Word and item position data:
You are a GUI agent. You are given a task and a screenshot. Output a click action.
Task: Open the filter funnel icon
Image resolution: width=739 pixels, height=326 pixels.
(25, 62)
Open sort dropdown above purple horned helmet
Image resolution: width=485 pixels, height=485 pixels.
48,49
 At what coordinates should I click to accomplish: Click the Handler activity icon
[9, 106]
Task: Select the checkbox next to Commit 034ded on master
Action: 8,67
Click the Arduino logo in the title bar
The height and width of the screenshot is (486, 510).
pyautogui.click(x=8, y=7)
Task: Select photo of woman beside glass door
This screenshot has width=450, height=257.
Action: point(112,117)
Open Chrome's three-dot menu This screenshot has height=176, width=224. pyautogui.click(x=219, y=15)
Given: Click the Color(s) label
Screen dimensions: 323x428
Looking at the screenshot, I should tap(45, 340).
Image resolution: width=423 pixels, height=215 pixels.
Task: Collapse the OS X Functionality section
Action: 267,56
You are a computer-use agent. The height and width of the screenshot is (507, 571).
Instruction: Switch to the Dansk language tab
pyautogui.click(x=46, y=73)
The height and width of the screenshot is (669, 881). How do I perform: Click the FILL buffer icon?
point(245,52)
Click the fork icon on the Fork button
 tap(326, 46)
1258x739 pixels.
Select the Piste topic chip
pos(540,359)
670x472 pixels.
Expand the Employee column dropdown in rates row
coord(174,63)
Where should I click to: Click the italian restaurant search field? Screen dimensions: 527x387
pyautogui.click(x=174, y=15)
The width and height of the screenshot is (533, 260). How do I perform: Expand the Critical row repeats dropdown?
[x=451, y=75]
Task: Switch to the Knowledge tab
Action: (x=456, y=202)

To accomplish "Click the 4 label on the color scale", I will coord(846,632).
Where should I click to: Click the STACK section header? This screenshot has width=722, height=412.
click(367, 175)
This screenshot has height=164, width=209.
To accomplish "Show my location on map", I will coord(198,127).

Written problem:
Reproduce the entire listing above, swapping "three-dot menu" for "overflow menu" and leaving everything else as it is.

Response to the task:
You are a GUI agent. You are given a task and a screenshot. Output a click action.
Task: Open the filter funnel icon
Image resolution: width=739 pixels, height=326 pixels.
(25, 62)
Open sort dropdown above purple horned helmet
Image resolution: width=485 pixels, height=485 pixels.
48,49
 At what coordinates should I click to accomplish: Click the Handler activity icon
[9, 106]
Task: Select the checkbox next to Commit 034ded on master
Action: 8,67
Click the Arduino logo in the title bar
The height and width of the screenshot is (486, 510).
pyautogui.click(x=8, y=7)
Task: Select photo of woman beside glass door
This screenshot has width=450, height=257.
Action: point(112,117)
Open Chrome's overflow menu This screenshot has height=176, width=224. pyautogui.click(x=219, y=15)
Given: Click the Color(s) label
Screen dimensions: 323x428
Looking at the screenshot, I should tap(45, 340).
Image resolution: width=423 pixels, height=215 pixels.
Task: Collapse the OS X Functionality section
Action: 267,56
You are a computer-use agent. The height and width of the screenshot is (507, 571).
Instruction: Switch to the Dansk language tab
pyautogui.click(x=46, y=73)
The height and width of the screenshot is (669, 881). How do I perform: Click the FILL buffer icon?
point(245,52)
Click the fork icon on the Fork button
 tap(326, 46)
1258x739 pixels.
Select the Piste topic chip
pos(540,359)
670x472 pixels.
Expand the Employee column dropdown in rates row
coord(174,63)
Where should I click to: Click the italian restaurant search field? Screen dimensions: 527x387
pyautogui.click(x=174, y=15)
The width and height of the screenshot is (533, 260). How do I perform: Expand the Critical row repeats dropdown?
[x=451, y=75]
Task: Switch to the Knowledge tab
Action: (x=456, y=202)

To accomplish "Click the 4 label on the color scale", I will coord(846,632).
Where should I click to: Click the STACK section header? This screenshot has width=722, height=412.
click(367, 175)
This screenshot has height=164, width=209.
To accomplish "Show my location on map", I will coord(198,127).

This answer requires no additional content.